Sepeninggal adikku yang nakal itu kamarku berubah menjadi hening. Namun di dalam keheningan itu termuat semacam aliran listrik tegangan tinggi. Aku tertunduk tak berani menatap mata Gatot yang masih duduk di tepi tempat tidurku.

"Ambar," dia menyebut namaku.

"Hmm ... ?"

"Kau sudah tahu bahwa aku mencintaimu. Tetapi sepatah kata pun aku belum mendengar bagaimana perasaanmu terhadapku, Cintakah kau padaku?"

Aku diam saja. Kepalaku semakin tertunduk sehingga Gatot mengulangi pertanyaannya dengan cara lain.

"Ambar, apakah menurutku aku ini mata keranjang dan hidung belang?"

Aku tersipu. "Tidak."

"Jadi kau mempercayai perasaanku kepadamu?"

"ya .... "

"Kauterimakah itu, Ambar?"

Sekarang aku diam saja. Malu. Akibatnya Gatot merasa tak sabar. Diangkatnya daguku agar wajahku menghadap ke arahnya. Maka tampaklah olehku betapa gantengnya wajah lelaki itu.

"Ayolah, Ambar, katakan sesuatu kepadaku agar hatiku lega," katanya.

"Mengatakan apa?"

"Apakah kau juga mencintaiku?"

Aku terdiam lagi dan kepalaku mulai tertunduk lagi. Tetapi tangan Gatot mengangkat daguku kembali.

"Jawablah, Ambar. Aku menunggu," bisiknya.

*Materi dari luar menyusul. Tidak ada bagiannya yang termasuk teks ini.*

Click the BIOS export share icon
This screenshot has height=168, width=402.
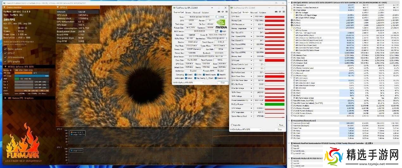pos(217,31)

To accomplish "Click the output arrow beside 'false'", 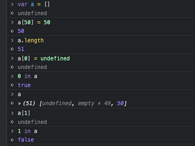I will (x=12, y=140).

Terpaksalah aku mengeluarkan perkataanku, 'Ya ... .'

"Ya apa?"

"Ya, aku juga mencintaimu."

Gatot tersenyum manis. Dari air muka dan caranya menatapku aku tahu bahwa ia ingin menciumku lagi. Tetapi tiba-tiba Tina muncul kembali.

"Oh ya, Mbak, tadi aku lupa mengatakan sesuatu yang penting padamu," katanya. "Beberapa bulan yang lalu kau kan pernah mengatakan kepadaku kenapa flamboyan di depan rumah kita tak pernah lagi berbunga. Katamu, barangkali saja pohon itu kena penyakit. Ingat?"

"Ya. Lalu kenapa, Tina?"

"Kemarin waktu aku dan Mas Gatot berangkat ke stasiun, tanpa sengaja aku memandang pucuk-pucuk flamboyan itu. Aku merasa heran. Sebab kulihat pohon itu mulai dipenuhi kuncup-kuncup bunga berwarna jingga kemerahan yang selama beberapa waktu ini tidak kita perhatikan. Kurasa, kalau kita pulang nanti, pasti kita semua akan disambut meriah oleh bunga kesayanganmu itu, Mbak."

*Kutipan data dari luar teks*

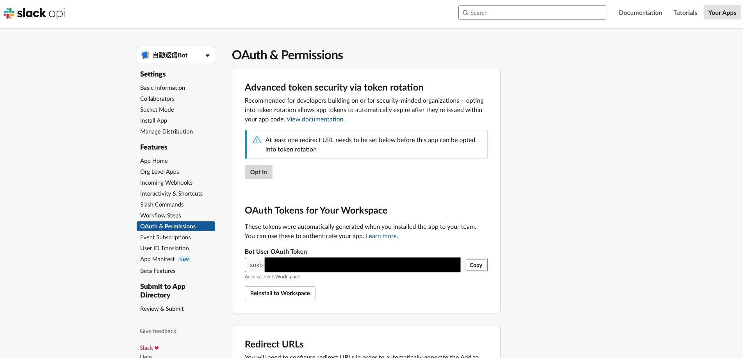Click the warning triangle icon in alert box
The image size is (743, 358).
click(257, 139)
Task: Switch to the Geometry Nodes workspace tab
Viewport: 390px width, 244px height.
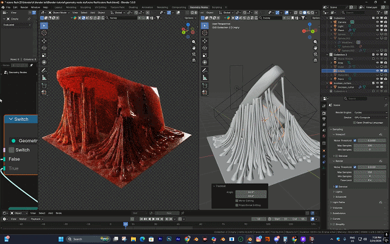Action: pyautogui.click(x=198, y=7)
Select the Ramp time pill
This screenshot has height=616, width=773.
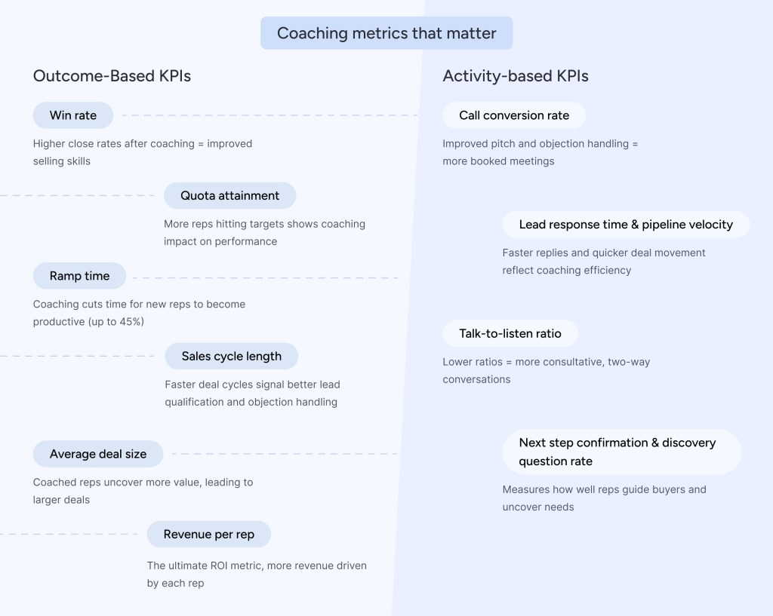tap(79, 276)
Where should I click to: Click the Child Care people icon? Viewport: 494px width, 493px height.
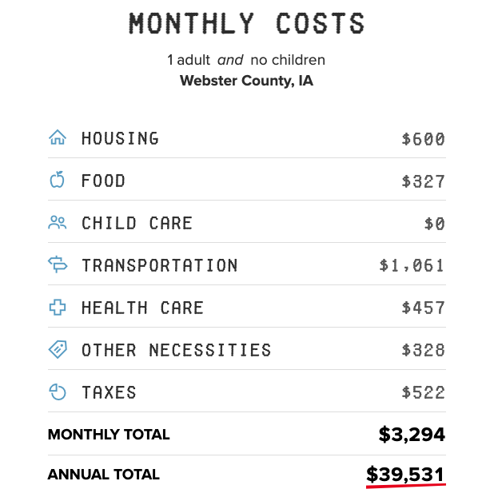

Aku terpana. Pikirku, mudah-mudahan ini adalah pertanda baik bagi diriku. Tatkala batinku dibebani kesedihan, tatkala hatiku sakit flamboyan itu seperti hendak bela rasa denganku. Tak mau berbunga. Dan kini flamboyan itu telah mulai berbunga lagi, di saat hatiku juga sedang bersemi kembali. Sungguh, aku yakin betapa indahnya itu nanti.

Berpikir seperti itu, aku tersenyum bahagia. Dan tanpa malu-malu lagi kuraih lengan Gatot agar ia memelukku dengan kehangatannya. Biarlah Tina menjadi saksinya.